In fact, Madje was feeling the catwalk giving under his weight. He reached up, grabbed the edge of the buckled deck and struggled to pull himself up. Two tattooed arms grabbed him under the armpits and hauled him on to the deck.

“What the fuck are you doing on my deck without a float coat?” The man pushed his face within inches of Madje’s. “Sir?”

Excuses bounced around in his head like balls on a handball court. “I wasn’t going on deck, Chief. I’m the flag lieutenant, Chief. I was doing a guy a favor, Chief.” He hadn’t
been so rattled by being in the wrong since AOCS. “No excuse, Chief,” came the old answer.

The Chief smiled. “Can you cross the fucking deck without falling off?” he said, but not unkindly. He pushed Madje toward an access hatch on the starboard side. Then he turned and bellowed at someone else. “You saving some of that fucking nonskid to eat, Glock? Get it all on the deck, you fat fuck.”

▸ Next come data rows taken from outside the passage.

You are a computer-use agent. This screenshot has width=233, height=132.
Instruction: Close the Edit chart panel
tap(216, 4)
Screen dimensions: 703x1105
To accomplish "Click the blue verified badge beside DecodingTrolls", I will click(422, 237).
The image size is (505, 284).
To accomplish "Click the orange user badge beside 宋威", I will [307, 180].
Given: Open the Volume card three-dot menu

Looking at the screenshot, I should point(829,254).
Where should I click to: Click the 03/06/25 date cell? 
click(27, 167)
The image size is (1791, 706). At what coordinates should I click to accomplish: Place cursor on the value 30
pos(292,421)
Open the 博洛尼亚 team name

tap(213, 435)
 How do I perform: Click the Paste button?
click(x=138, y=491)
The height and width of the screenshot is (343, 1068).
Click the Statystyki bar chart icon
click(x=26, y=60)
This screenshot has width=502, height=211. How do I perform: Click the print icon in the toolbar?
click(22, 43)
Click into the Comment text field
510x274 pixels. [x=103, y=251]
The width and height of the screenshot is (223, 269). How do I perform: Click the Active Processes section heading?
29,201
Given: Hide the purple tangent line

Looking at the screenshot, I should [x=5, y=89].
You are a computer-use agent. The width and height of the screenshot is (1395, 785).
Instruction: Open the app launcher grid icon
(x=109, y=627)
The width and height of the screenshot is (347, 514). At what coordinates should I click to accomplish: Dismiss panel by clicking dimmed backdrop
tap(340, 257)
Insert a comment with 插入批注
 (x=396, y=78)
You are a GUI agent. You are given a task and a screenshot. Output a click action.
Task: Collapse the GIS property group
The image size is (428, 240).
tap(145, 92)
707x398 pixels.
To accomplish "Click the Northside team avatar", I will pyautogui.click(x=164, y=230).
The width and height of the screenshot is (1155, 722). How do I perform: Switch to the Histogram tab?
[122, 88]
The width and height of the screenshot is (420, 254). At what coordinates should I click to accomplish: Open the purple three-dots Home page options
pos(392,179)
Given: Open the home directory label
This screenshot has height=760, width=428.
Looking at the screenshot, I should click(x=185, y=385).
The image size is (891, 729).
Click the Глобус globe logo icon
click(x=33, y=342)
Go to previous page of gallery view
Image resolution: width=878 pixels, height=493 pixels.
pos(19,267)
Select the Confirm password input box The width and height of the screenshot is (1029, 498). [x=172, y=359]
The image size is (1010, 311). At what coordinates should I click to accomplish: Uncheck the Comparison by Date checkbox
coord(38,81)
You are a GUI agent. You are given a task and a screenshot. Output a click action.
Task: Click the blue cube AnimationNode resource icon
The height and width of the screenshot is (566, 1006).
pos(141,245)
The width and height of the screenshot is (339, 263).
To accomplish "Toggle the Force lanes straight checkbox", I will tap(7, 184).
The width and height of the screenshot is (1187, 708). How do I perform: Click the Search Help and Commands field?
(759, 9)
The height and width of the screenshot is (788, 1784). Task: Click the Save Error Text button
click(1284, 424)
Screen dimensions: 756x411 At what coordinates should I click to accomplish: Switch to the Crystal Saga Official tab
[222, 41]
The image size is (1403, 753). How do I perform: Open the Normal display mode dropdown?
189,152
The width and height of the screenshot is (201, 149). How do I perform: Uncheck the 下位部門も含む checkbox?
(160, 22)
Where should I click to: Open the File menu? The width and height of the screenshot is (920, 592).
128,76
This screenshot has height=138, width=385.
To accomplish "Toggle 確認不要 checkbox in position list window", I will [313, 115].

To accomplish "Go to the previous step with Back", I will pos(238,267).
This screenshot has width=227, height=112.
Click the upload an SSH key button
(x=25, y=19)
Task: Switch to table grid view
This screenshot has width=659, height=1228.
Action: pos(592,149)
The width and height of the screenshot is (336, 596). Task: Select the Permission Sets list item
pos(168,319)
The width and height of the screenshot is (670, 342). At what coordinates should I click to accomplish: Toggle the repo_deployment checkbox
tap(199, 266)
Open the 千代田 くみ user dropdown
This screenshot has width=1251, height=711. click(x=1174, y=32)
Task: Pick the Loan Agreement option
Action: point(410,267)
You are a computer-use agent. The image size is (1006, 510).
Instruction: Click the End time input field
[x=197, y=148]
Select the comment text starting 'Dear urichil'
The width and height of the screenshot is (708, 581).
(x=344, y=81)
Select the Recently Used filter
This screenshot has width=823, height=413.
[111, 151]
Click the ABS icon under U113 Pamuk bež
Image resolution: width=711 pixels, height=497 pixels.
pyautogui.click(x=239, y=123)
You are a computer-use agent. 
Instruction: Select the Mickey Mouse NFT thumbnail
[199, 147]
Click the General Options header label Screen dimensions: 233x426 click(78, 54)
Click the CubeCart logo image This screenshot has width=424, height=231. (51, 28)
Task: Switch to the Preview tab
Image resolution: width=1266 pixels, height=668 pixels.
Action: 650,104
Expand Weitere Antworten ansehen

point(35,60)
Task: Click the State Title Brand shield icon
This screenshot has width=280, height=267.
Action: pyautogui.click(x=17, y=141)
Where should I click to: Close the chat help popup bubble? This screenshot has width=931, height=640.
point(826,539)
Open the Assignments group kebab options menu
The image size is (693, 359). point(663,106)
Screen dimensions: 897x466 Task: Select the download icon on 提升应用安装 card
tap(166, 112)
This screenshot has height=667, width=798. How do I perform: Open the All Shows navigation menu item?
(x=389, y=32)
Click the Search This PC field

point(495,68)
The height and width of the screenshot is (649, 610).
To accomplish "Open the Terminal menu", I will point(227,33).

Madje left him and started across the deck and then stopped, still blinking in the morning sun. The deck was covered in work crews, dozens of them, hundreds of men and women working in a melee of shouts and a riot of flight-deck jerseys. Teams in a line across the deck were laying steel plates over the damaged areas and cutting them to shape, welding them down, their arcs clear and blue in the new light and hissing like high-powered static. Behind them waited crews carrying more steel plate, and more. Because the main elevator was wrecked, they were carrying them up through a hatch that had been cut in the deck, with a new ladder well descending into the darkness of the hull.

Behind the welders were teams with grinding equipment, finishing the edges of the deck plates, and behind them came a phalanx of sailors with long-handled brushes and buckets of the thick black mixture that, when it set, made the flight deck safe to cross. Nonskid. The whole effort was moving from the bow aft, and Madje could see that the bow already had stripes and spot markings laid over the nonskid. From frame 100 forward,
Jefferson
was operational, except for cat three, which had born the full force of an explosion.

He walked to the new ladder well and waited for another team to pass him with a deck plate that must have weighed two hundred pounds. Off to his right, two teams of welders were bracing the twisted base of the superstructure with metal beams. The top thirty feet had been cut away, left to sink somewhere in the Indian Ocean. The missing height and
the lack of antenna arrays made the carrier look bald, but just forward of the island a swarm of electrician’s mates were installing cable and antenna dishes: one team soldered under the supervision of a warrant officer with a cable chart while another team was installing cable ducts to cover the wires.